CHAPTER 12: ENHANCING DECISION MAKING

     ENHANCING DECISION MAKING           


            The decision making which is required in many levels of organization (strategic, management, operational) are difference. Decision making in businesses used to be limited to management. Today, lower-level employees are responsible for some of these decisions, as information systems make information available to lower levels of the business. Decisions can be structured, semistructured, or unstructured, with structured decisions clustering at the operational level of the organization and unstructured decisions at the strategic level. Decision making can be performed by individuals or groups and includes employees as well as operational, middle, and senior managers.

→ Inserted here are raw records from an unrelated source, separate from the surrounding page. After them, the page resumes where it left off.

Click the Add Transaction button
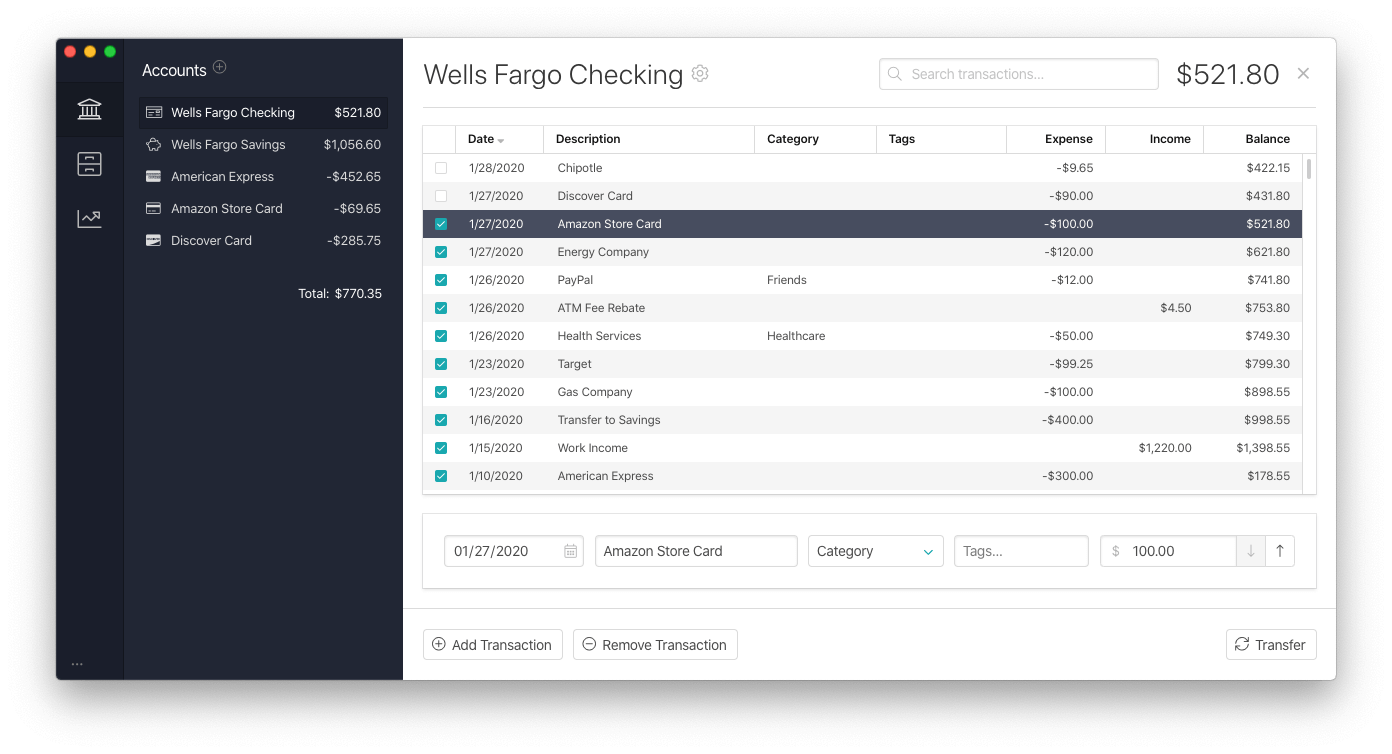 [x=492, y=644]
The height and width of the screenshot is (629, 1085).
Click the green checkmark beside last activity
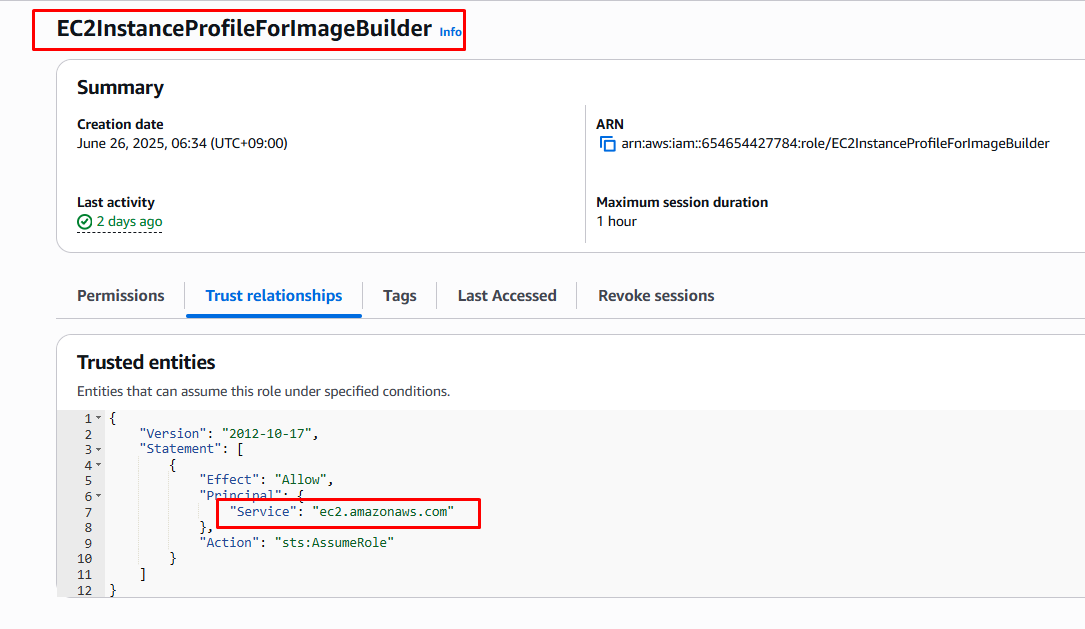85,222
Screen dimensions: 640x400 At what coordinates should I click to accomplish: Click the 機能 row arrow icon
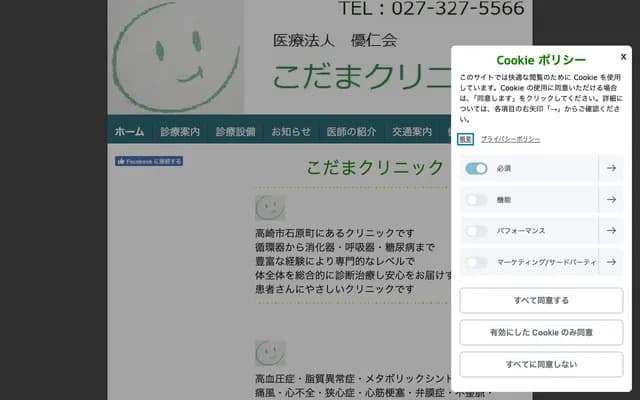pos(611,200)
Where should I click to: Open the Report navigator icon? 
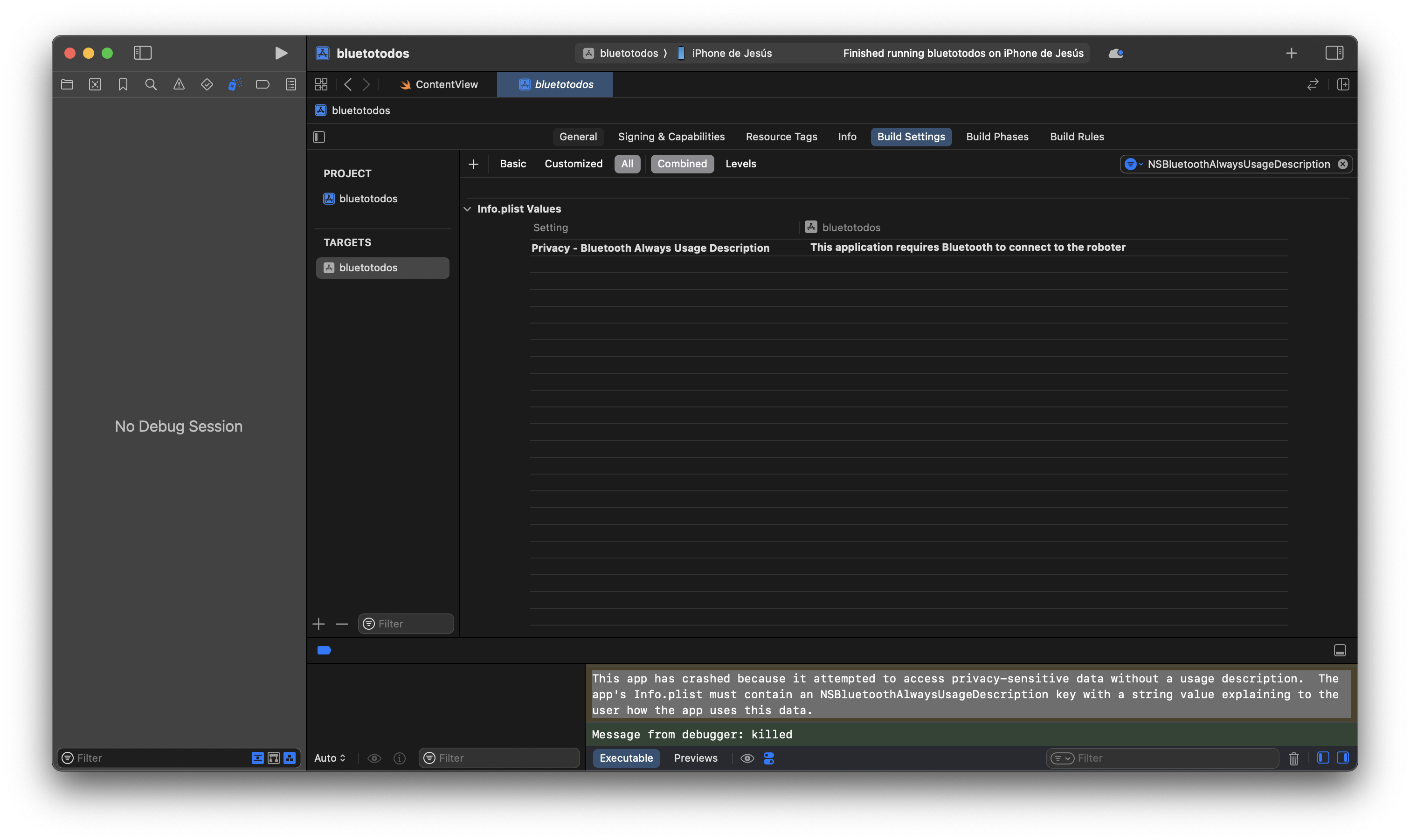tap(291, 84)
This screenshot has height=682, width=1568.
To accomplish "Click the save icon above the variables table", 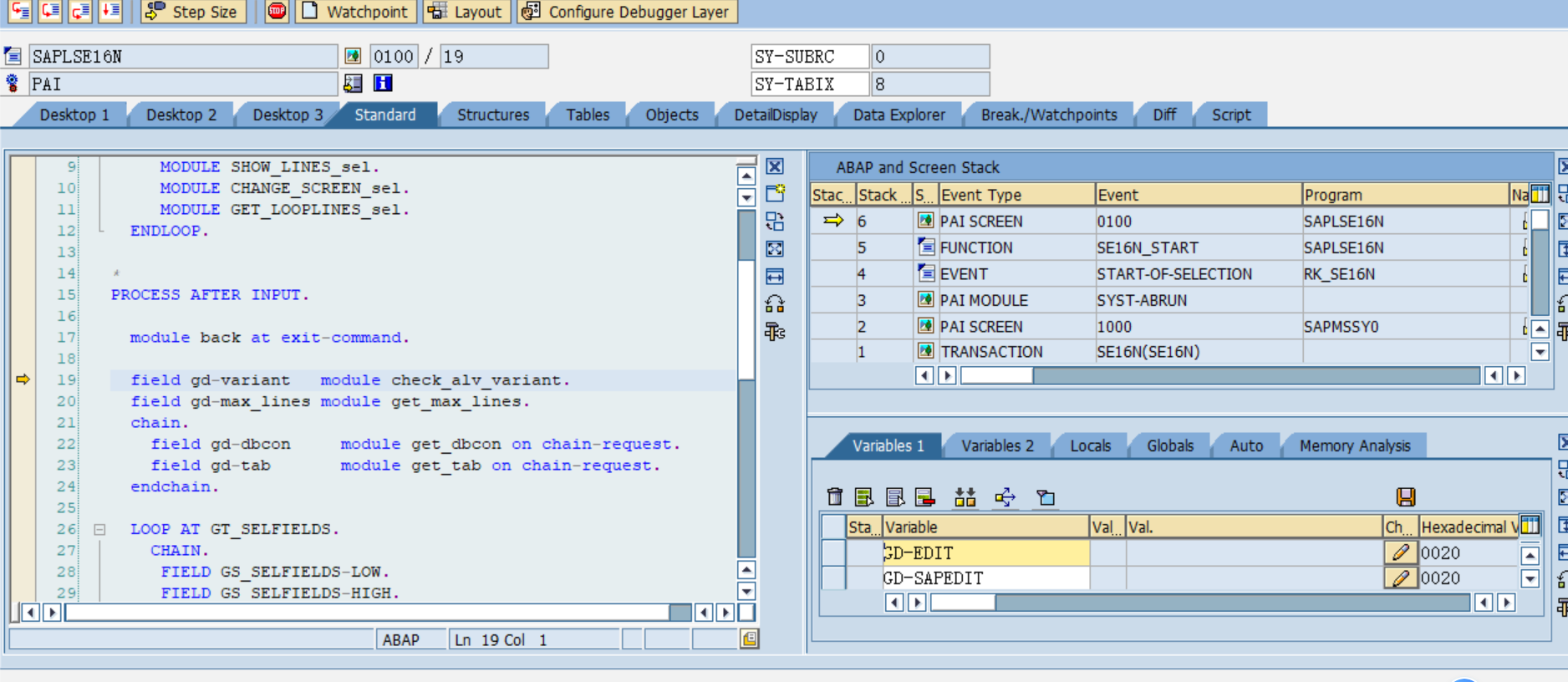I will (x=1406, y=497).
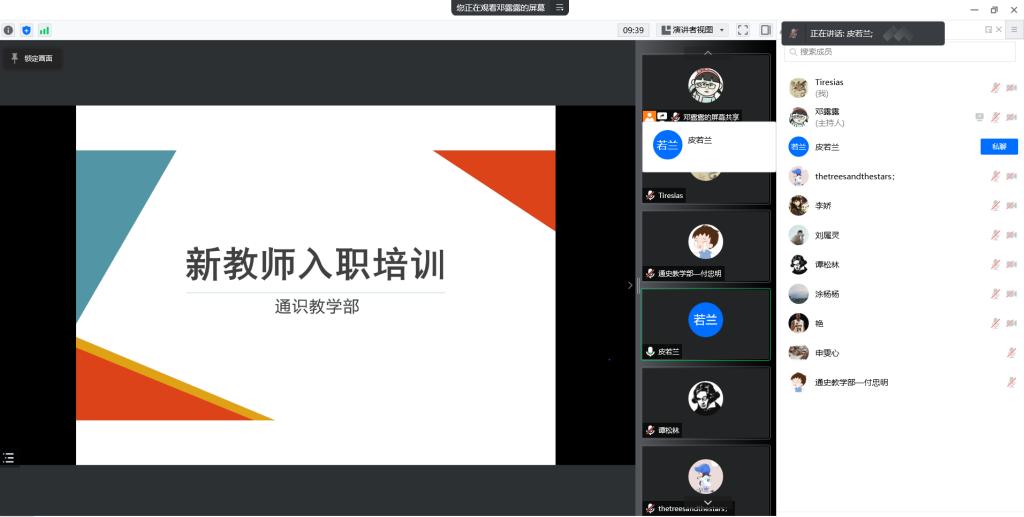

There are four stages in decision making: intelligence, design, choice, and implementation.
              Systems to support decision making do not always produce better manager and employee decisions that improve firm performance because of problems with information quality, management filters, and organizational culture. Early classical models of managerial activities stress the functions of planning, organizing, coordinating, deciding, and controlling. Contemporary research looking at the actual behavior of managers has found that managers’ real activities are highly fragmented, variegated, and brief in duration and that managers shy away from making grand, sweeping policy decisions.
              Information technology provides new tools for managers to carry out both their traditional and newer roles, enabling them to monitor, plan, and forecast with more precision and speed than ever before and to respond more rapidly to the changing business environment. Information systems have been most helpful to managers by providing support for their roles in disseminating information, providing liaisons between organizational levels, and allocating resources.
              However, information systems are less successful at supporting unstructured decisions. Where information systems are useful, information quality, management filters, and organizational culture can degrade decision-making. Business intelligence and analytics promise to deliver correct, nearly real-time information to decision makers, and the analytic tools help them quickly understand the information and take action. A business intelligence environment consists of data from the business environment, the BI infrastructure, a BA toolset, managerial users and methods, a BI delivery platform (MIS, DSS, or ESS), and the user interface.
              There are six analytic functionalities that BI systems deliver to achieve these ends: pre-defined production reports, parameterized reports, dashboards and scorecards, ad hoc queries and searches, the ability to drill down to detailed views of data, and the ability to model scenarios and create forecasts. Operational and middle management are generally charged with monitoring the performance of their firm.
              Most of the decisions they make are fairly structured. Management information systems (MIS) producing routine production reports are typically used to support this type of decision making. For making unstructured decisions, middle managers and analysts will use decision-support systems (DSS) with powerful analytics and modeling tools, including spreadsheets and pivot tables. Senior executives making unstructured decisions use dashboards and visual interfaces displaying key performance information affecting the overall profitability, success, and strategy of the firm.
              The balanced scorecard and business performance management are two methodologies used in designing executive support systems (ESS). Group decision-support systems (GDSS) help people working together in a group arrive at decisions more efficiently. GDSS feature special conference room facilities where participants contribute their ideas using networked computers and software tools for organizing ideas, gathering information, making and setting priorities, and documenting meeting sessions.